**REQUIRED WORK**
Print each entry word for word.

**MATERIAL SUPPLIED**
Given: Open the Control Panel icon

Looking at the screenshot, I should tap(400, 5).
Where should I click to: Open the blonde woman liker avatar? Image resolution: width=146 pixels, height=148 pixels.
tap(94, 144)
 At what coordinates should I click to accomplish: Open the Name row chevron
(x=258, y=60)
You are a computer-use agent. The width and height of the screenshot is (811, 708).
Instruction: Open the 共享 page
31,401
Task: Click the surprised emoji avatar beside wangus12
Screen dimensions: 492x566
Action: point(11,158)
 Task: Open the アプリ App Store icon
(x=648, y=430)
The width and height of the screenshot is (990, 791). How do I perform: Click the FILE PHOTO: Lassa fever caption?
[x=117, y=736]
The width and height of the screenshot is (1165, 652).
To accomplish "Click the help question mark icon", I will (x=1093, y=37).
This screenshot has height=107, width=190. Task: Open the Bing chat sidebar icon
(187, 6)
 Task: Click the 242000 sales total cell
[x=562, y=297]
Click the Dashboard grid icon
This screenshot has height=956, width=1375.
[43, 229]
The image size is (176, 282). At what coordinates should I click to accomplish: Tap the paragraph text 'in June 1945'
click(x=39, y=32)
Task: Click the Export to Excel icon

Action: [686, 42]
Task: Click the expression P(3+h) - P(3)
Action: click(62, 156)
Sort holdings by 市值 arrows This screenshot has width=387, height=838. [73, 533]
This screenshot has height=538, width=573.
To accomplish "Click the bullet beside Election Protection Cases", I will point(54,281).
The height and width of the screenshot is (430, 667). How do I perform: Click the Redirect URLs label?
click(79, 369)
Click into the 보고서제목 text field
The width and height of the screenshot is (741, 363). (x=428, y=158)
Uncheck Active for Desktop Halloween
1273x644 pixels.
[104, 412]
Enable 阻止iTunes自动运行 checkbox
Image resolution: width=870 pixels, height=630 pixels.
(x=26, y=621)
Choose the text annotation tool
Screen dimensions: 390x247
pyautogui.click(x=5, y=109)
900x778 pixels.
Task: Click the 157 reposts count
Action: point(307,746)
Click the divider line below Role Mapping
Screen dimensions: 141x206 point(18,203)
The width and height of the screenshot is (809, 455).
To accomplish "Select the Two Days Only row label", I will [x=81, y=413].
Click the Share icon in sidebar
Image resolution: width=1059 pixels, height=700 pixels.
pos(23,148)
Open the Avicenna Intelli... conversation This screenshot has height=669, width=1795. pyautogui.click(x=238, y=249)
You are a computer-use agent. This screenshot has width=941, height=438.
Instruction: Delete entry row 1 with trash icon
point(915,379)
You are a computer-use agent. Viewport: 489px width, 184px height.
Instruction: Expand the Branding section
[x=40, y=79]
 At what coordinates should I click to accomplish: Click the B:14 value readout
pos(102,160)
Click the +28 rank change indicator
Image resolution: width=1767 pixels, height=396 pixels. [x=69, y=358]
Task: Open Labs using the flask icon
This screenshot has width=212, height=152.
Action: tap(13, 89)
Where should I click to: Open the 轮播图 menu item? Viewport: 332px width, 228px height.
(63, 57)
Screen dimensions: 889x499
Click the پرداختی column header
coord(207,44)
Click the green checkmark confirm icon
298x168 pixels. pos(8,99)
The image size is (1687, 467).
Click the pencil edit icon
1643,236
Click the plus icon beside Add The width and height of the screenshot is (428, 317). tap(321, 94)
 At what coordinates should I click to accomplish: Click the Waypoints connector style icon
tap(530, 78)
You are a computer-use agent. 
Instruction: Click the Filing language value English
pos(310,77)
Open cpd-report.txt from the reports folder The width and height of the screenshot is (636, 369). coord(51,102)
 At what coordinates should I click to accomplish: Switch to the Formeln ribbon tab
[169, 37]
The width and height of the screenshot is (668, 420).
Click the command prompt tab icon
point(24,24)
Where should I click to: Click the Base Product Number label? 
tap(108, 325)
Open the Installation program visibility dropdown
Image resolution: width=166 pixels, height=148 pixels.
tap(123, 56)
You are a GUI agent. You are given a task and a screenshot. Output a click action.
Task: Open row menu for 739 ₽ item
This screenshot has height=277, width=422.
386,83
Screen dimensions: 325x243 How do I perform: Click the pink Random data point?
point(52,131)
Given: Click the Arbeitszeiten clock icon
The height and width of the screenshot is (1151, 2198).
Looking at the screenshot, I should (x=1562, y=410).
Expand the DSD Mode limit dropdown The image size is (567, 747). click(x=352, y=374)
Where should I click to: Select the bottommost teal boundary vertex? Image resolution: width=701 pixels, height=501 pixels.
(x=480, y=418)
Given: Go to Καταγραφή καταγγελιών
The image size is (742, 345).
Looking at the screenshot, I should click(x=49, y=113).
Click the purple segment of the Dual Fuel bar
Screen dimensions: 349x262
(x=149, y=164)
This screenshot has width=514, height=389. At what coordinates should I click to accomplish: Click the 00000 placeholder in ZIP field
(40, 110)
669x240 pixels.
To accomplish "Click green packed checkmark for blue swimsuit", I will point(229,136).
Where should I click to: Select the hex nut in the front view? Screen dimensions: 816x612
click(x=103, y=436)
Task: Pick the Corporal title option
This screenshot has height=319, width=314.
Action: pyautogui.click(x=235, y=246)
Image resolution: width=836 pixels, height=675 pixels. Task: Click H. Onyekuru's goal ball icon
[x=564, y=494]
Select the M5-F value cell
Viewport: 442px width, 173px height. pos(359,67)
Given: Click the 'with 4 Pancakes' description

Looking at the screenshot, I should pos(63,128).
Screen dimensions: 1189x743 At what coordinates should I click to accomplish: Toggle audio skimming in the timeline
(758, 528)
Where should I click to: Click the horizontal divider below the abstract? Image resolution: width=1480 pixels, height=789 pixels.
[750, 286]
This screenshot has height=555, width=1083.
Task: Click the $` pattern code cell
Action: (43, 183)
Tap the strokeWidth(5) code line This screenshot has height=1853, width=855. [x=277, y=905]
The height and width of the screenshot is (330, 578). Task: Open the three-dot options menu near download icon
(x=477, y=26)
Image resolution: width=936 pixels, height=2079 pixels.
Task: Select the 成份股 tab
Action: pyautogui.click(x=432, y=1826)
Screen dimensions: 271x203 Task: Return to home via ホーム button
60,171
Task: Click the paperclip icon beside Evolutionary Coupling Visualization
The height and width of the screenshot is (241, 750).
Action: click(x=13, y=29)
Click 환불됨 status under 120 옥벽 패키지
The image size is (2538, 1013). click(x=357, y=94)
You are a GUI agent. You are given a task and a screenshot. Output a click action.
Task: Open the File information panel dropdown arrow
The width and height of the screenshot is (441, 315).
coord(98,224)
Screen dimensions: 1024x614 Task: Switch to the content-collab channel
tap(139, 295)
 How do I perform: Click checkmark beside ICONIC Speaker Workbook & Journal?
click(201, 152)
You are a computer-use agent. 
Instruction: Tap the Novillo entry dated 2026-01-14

**ANSWER SPACE**
Given: Open the Control Panel icon

Looking at the screenshot, I should tap(400, 5).
Where should I click to: Open the blonde woman liker avatar? Image resolution: width=146 pixels, height=148 pixels.
tap(94, 144)
 At what coordinates should I click to accomplish: Open the Name row chevron
(x=258, y=60)
You are a computer-use agent. The width and height of the screenshot is (811, 708).
Instruction: Open the 共享 page
31,401
Task: Click the surprised emoji avatar beside wangus12
Screen dimensions: 492x566
Action: point(11,158)
 Task: Open the アプリ App Store icon
(x=648, y=430)
The width and height of the screenshot is (990, 791). How do I perform: Click the FILE PHOTO: Lassa fever caption?
[x=117, y=736]
The width and height of the screenshot is (1165, 652).
To accomplish "Click the help question mark icon", I will (x=1093, y=37).
This screenshot has height=107, width=190. Task: Open the Bing chat sidebar icon
(187, 6)
 Task: Click the 242000 sales total cell
[x=562, y=297]
Click the Dashboard grid icon
This screenshot has height=956, width=1375.
[43, 229]
The image size is (176, 282). At what coordinates should I click to accomplish: Tap the paragraph text 'in June 1945'
click(x=39, y=32)
Task: Click the Export to Excel icon

Action: [686, 42]
Task: Click the expression P(3+h) - P(3)
Action: click(62, 156)
Sort holdings by 市值 arrows This screenshot has width=387, height=838. [73, 533]
This screenshot has height=538, width=573.
To accomplish "Click the bullet beside Election Protection Cases", I will point(54,281).
The height and width of the screenshot is (430, 667). How do I perform: Click the Redirect URLs label?
click(79, 369)
Click into the 보고서제목 text field
The width and height of the screenshot is (741, 363). (x=428, y=158)
Uncheck Active for Desktop Halloween
1273x644 pixels.
[104, 412]
Enable 阻止iTunes自动运行 checkbox
Image resolution: width=870 pixels, height=630 pixels.
(x=26, y=621)
Choose the text annotation tool
Screen dimensions: 390x247
pyautogui.click(x=5, y=109)
900x778 pixels.
Task: Click the 157 reposts count
Action: point(307,746)
Click the divider line below Role Mapping
Screen dimensions: 141x206 point(18,203)
The width and height of the screenshot is (809, 455).
To accomplish "Select the Two Days Only row label", I will [x=81, y=413].
Click the Share icon in sidebar
Image resolution: width=1059 pixels, height=700 pixels.
pos(23,148)
Open the Avicenna Intelli... conversation This screenshot has height=669, width=1795. pyautogui.click(x=238, y=249)
You are a computer-use agent. This screenshot has width=941, height=438.
Instruction: Delete entry row 1 with trash icon
point(915,379)
You are a computer-use agent. Viewport: 489px width, 184px height.
Instruction: Expand the Branding section
[x=40, y=79]
 At what coordinates should I click to accomplish: Click the B:14 value readout
pos(102,160)
Click the +28 rank change indicator
Image resolution: width=1767 pixels, height=396 pixels. [x=69, y=358]
Task: Open Labs using the flask icon
This screenshot has width=212, height=152.
Action: tap(13, 89)
Where should I click to: Open the 轮播图 menu item? Viewport: 332px width, 228px height.
(63, 57)
Screen dimensions: 889x499
Click the پرداختی column header
coord(207,44)
Click the green checkmark confirm icon
298x168 pixels. pos(8,99)
The image size is (1687, 467).
Click the pencil edit icon
1643,236
Click the plus icon beside Add The width and height of the screenshot is (428, 317). tap(321, 94)
 At what coordinates should I click to accomplish: Click the Waypoints connector style icon
tap(530, 78)
You are a computer-use agent. 
Instruction: Click the Filing language value English
pos(310,77)
Open cpd-report.txt from the reports folder The width and height of the screenshot is (636, 369). coord(51,102)
 At what coordinates should I click to accomplish: Switch to the Formeln ribbon tab
[169, 37]
The width and height of the screenshot is (668, 420).
Click the command prompt tab icon
point(24,24)
Where should I click to: Click the Base Product Number label? 
tap(108, 325)
Open the Installation program visibility dropdown
Image resolution: width=166 pixels, height=148 pixels.
tap(123, 56)
You are a GUI agent. You are given a task and a screenshot. Output a click action.
Task: Open row menu for 739 ₽ item
This screenshot has height=277, width=422.
386,83
Screen dimensions: 325x243 How do I perform: Click the pink Random data point?
point(52,131)
Given: Click the Arbeitszeiten clock icon
The height and width of the screenshot is (1151, 2198).
Looking at the screenshot, I should (x=1562, y=410).
Expand the DSD Mode limit dropdown The image size is (567, 747). click(x=352, y=374)
Where should I click to: Select the bottommost teal boundary vertex? Image resolution: width=701 pixels, height=501 pixels.
(x=480, y=418)
Given: Go to Καταγραφή καταγγελιών
The image size is (742, 345).
Looking at the screenshot, I should click(x=49, y=113).
Click the purple segment of the Dual Fuel bar
Screen dimensions: 349x262
(x=149, y=164)
This screenshot has width=514, height=389. At what coordinates should I click to accomplish: Click the 00000 placeholder in ZIP field
(40, 110)
669x240 pixels.
To accomplish "Click green packed checkmark for blue swimsuit", I will point(229,136).
Where should I click to: Select the hex nut in the front view? Screen dimensions: 816x612
click(x=103, y=436)
Task: Pick the Corporal title option
This screenshot has height=319, width=314.
Action: pyautogui.click(x=235, y=246)
Image resolution: width=836 pixels, height=675 pixels. Task: Click H. Onyekuru's goal ball icon
[x=564, y=494]
Select the M5-F value cell
Viewport: 442px width, 173px height. pos(359,67)
Given: Click the 'with 4 Pancakes' description

Looking at the screenshot, I should pos(63,128).
Screen dimensions: 1189x743 At what coordinates should I click to accomplish: Toggle audio skimming in the timeline
(758, 528)
Where should I click to: Click the horizontal divider below the abstract? Image resolution: width=1480 pixels, height=789 pixels.
[750, 286]
This screenshot has height=555, width=1083.
Task: Click the $` pattern code cell
Action: (43, 183)
Tap the strokeWidth(5) code line This screenshot has height=1853, width=855. [x=277, y=905]
The height and width of the screenshot is (330, 578). Task: Open the three-dot options menu near download icon
(x=477, y=26)
Image resolution: width=936 pixels, height=2079 pixels.
Task: Select the 成份股 tab
Action: pyautogui.click(x=432, y=1826)
Screen dimensions: 271x203 Task: Return to home via ホーム button
60,171
Task: Click the paperclip icon beside Evolutionary Coupling Visualization
The height and width of the screenshot is (241, 750).
Action: click(x=13, y=29)
Click 환불됨 status under 120 옥벽 패키지
The image size is (2538, 1013). click(x=357, y=94)
You are a GUI agent. You are given a task and a screenshot. Output a click action.
Task: Open the File information panel dropdown arrow
The width and height of the screenshot is (441, 315).
coord(98,224)
Screen dimensions: 1024x614 Task: Switch to the content-collab channel
tap(139, 295)
 How do I perform: Click checkmark beside ICONIC Speaker Workbook & Journal?
click(201, 152)
You are a computer-use agent. 
Instruction: Tap the Novillo entry dated 2026-01-14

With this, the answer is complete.